In a Nutshell: Federal Court negatived right to pre-acquisition hearing under the LAA as a matter of natural justice, saying that there is nothing in the legislation imposing any such obligation in contrast to the specific provisions for an inquiry and hearing in respect of the quantum of compensation payable. 

However, MP Jain said that, "Any argument that if one provision of a statute specifically stipulates natural justice and another provision therein is silent, then natural justice is impliedly excluded in the latter case, is now NOT accepted in other common law jurisdictions." See SL Kapoor v Jagmohan AIR 1981 SC 136; Swadeshi Cotton Mills v Union of India AIR 1981 SC 818.

In India, Swadeshi Cotton Mills v Union of India AIR 1981 SC 818, the court observed:
"The audi alteram partem rule ... is a very flexible, malleable and adaptable concept of natural justice. To adjust and harmonize the need for speed and obligation to act fairly, it can be modified and the measure of its application cut short in reasonable proportion to the exigencies of the situation. Thus, in the ultimate analysis, the question (as to what extent and in what measure) this rule of fair hearing will apply at the pre-decisional stage will depend upon the degree of urgency, if any, evident from the facts and circumstances of the particular case."

In Canada, in Nicholson v Haldimand Norfolk Regional Board of Commissioners of Police, a probationary constable in a municipality was dismissed without a hearing. There was a statutory provision requiring hearing only for those who crossed the probationary period, but not for one who was yet on probation. Still, the Supreme Court of Canada ruled that the probationer must be treated ‘fairly’. The consequences of dismissal to the concerned person were serious. The dismissal was thus quashed by the court. The moral of the case is that when a statute provides for hearing in one situation, but not in another, the court can still read the right of hearing in the latter situation on the ground of fairness. 

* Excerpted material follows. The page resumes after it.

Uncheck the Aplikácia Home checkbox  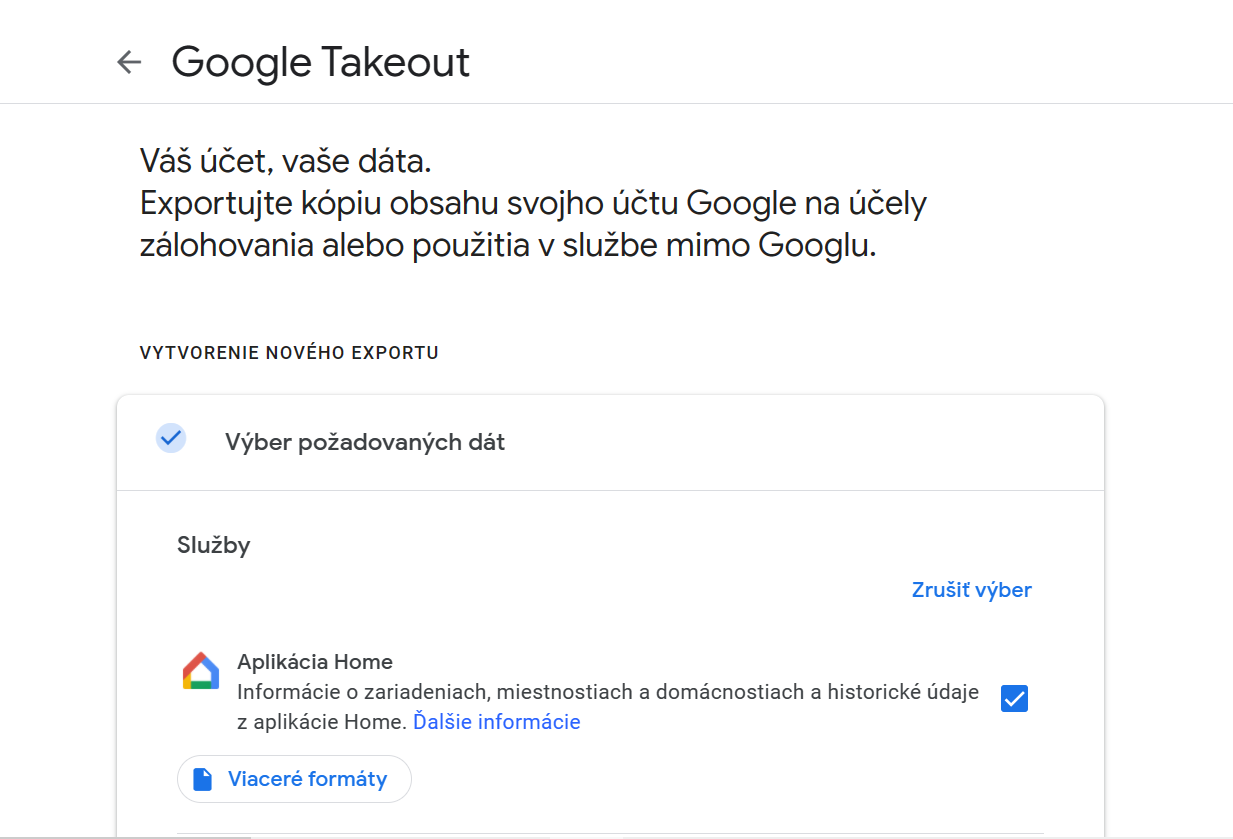click(x=1014, y=699)
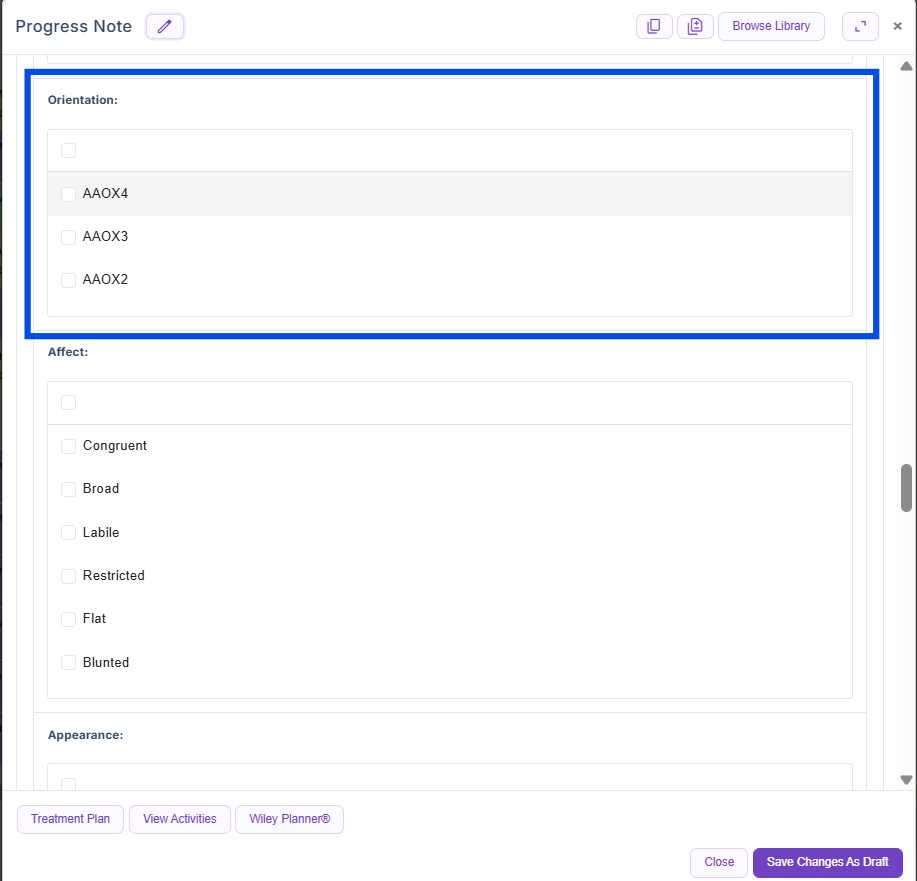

Also, it is submitted that once the word ‘law’ in art 13(1) is read broadly so as to include natural justice therein, then natural justice becomes a constitutionally-guaranteed procedural safeguard and will have to be implied in every statute falling within the scope of art 13. The Constitution being the supreme law of the land, it will be beyond Parliament to dilute the effect of art 13 and exclude natural justice when a person is being deprived of his property.